Crise: Prefeitos inciarão seus mandatos com quedas nas receitas e cortes de gastos

Política
Novo ano novas realidades, só que, não se pode negar, é que existe uma crise eminente, e a palavra de ordem no cenário político Brasileiro a partir da Presidência da República, e corte, escassez, e redução de gastos, isto é o reflexo dos desmandes administrativos, e da corrupção.   

      Apertem os cintos, 2017 vai começar. Após dois anos de crise os novos prefeitos começam seus mandatos num cenário de ainda mais contenções de gastos, menos investimentos e no qual prometer cortes nas despesas, isto virou até promessas de campanha em quase todos os palanques.

"E olha, não é fictício, é fechar as troneiras mesmo. Tem que saber lidar com a escassez", comentou Marcio Lacerda do (PSB), presidente Nacional  de Prefeitos e também Prefeito de Belo Horizonte, que será sucedido por Alexandre Kalil, (PHS), neste Domingo (1º).
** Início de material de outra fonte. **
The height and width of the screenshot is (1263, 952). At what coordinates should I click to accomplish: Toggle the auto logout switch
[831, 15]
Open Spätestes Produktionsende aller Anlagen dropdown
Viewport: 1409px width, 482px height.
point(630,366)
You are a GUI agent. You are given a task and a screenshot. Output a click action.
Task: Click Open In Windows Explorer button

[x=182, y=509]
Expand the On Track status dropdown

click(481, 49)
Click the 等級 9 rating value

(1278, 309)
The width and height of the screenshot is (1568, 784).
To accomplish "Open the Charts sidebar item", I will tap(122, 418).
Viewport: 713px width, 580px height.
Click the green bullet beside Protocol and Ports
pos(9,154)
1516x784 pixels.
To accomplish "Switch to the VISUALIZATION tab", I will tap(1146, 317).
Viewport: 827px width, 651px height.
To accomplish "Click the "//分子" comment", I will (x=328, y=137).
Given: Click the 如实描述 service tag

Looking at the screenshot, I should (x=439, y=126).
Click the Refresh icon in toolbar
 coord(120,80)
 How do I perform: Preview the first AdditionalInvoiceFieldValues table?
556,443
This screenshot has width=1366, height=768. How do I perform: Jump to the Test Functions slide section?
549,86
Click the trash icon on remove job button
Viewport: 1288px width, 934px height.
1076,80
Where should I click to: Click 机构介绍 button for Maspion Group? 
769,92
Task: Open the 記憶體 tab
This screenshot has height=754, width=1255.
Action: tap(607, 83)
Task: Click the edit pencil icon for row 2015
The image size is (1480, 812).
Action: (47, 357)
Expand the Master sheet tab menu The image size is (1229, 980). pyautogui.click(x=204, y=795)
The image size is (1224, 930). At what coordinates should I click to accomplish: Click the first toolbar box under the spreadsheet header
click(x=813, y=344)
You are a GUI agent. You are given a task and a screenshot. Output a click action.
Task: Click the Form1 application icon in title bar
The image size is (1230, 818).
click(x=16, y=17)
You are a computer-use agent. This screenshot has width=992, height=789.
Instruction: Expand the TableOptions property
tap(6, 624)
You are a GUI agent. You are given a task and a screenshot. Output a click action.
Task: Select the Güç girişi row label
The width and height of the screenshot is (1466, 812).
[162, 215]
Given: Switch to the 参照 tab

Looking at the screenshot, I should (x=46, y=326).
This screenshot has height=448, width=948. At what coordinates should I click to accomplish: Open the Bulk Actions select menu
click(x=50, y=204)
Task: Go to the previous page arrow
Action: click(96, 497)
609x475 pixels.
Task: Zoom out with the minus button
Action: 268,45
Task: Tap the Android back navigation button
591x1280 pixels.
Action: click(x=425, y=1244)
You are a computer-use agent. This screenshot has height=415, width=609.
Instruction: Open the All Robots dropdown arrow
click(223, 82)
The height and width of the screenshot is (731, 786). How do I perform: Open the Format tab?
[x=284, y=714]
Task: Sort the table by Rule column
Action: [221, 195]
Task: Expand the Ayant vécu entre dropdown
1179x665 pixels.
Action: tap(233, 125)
A crise econômica encolheu as receitas das capitais, e afetou principalmente os municípios, Onze Capitais tiveram quedas reais desde no inicio dos mandatos e somente seis não viram suas arrecadações caírem este ano.
Muitas iniciaram um rigoroso ajuste fiscal que deverá continuar em 2017.

"Quem está assumindo, terá a oportunidade política de cortar mais. E isso é necessário afirma Lacerda".
Quem está entrando, já sabe que a economia não tende a crescimento, No máximo o que se desenha, e que poderá deixar de cair, isto é um sinal de dificuldades, e um alerta aos novos gestores, não existe segredo, a formula do sucesso, é cortar e cortar gastos, isto pode pelo menos equilibrar o orçamento, e garantir que os proventos sejam creditados.